Once Teddy dies, Schnabele would move out of the Crawford house, it would be sold and the proceeds divided among Crawford's heirs, the will said.
But the heirs, who include Crawford's five brothers and one sister, contend that there is no money to pay the taxes on the house and that it should be sold immediately, according to court documents.
"The family will take care of the dog," the heirs' attorney, Ralph Gordon, said yesterday.
Karl G. Feissner, the attorney for Teddy and Schnabele, said he isn't so sure.
". . . To sell the property prior to Teddy's demise would probably mean that Teddy would have to be disposed of," Feissner said in a petition filed Wednesday with the court.
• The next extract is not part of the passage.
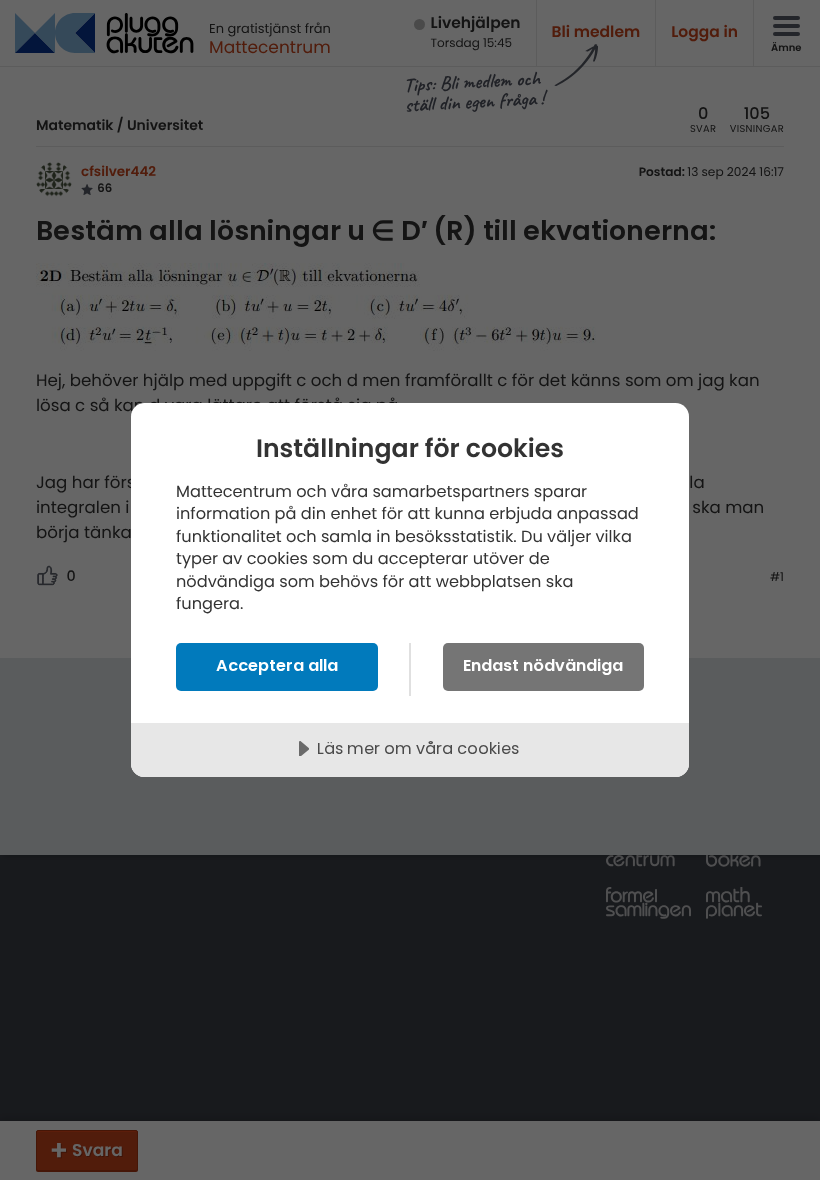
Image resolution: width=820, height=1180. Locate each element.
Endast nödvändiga (543, 665)
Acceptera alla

Feissner recommended in his petition that Gordon E. Tietz, the estate's personal representative, take out a loan on the property sufficient to pay the taxes, the creditors and the promissory note payments until Teddy dies and the property is sold.
Feissner's petition says, " . . . Teddy shall live where he is and stand as many monuments do to 'man's best friend.' Loyalty and love are what this will stands for -- it is what we should all stand for."
Tietz, the estate representative, has asked the court to instruct him on how to resolve the dilemma. A hearing has been set for May 15.
Papers filed by Crawford's heirs said they believe her will was "coerced and invalid." But the attorney who drew up the will, William P. Turner, a nephew of Schnabele, has angrily denied the charges in papers filed with the court. Turner said, "I strongly resent your implications of 'foul play.' Mrs. Crawford contacted me, explained her situation and was fully cognizant of her rights and desires."
Schnabele, meantime, said he is carrying out the provisions of the will as best he can, feeding and exercising Teddy and trying to keep him happy.
"I take him to the park every day," Schnabele said. "I give him fresh water in the morning and fresh water in the evening."
Schnabele said he also tries to satisfy Teddy's cravings for certain foods, such as hard-boiled eggs, hot dogs and lettuce, after checking with a veterinarian to make sure it was all right for Teddy to eat such things.
"He is crazy about lettuce," Schnabele said. "I bought 10 to 12 heads of lettuce for him and put them in the refrigerator for when he wants some."
Schnabele said he isn't sure what the life expectancy is for a dog like Teddy. "I have a friend with a poodle that lived to be 18 years old. I guess it is up to the good Lord. I may go before Teddy. But I hope he lives another six years, until he is 15."